• Exercise description
Convert the lines of the listing below into a numbered list, leaving out any blank lines.

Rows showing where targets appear
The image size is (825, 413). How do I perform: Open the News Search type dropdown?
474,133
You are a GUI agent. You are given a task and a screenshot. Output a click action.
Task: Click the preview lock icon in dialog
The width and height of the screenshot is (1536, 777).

• Expected answer
1. The image size is (825, 413). How do I perform: Open the News Search type dropdown?
2. 474,133
3. You are a GUI agent. You are given a task and a screenshot. Output a click action.
4. Task: Click the preview lock icon in dialog
5. The width and height of the screenshot is (1536, 777).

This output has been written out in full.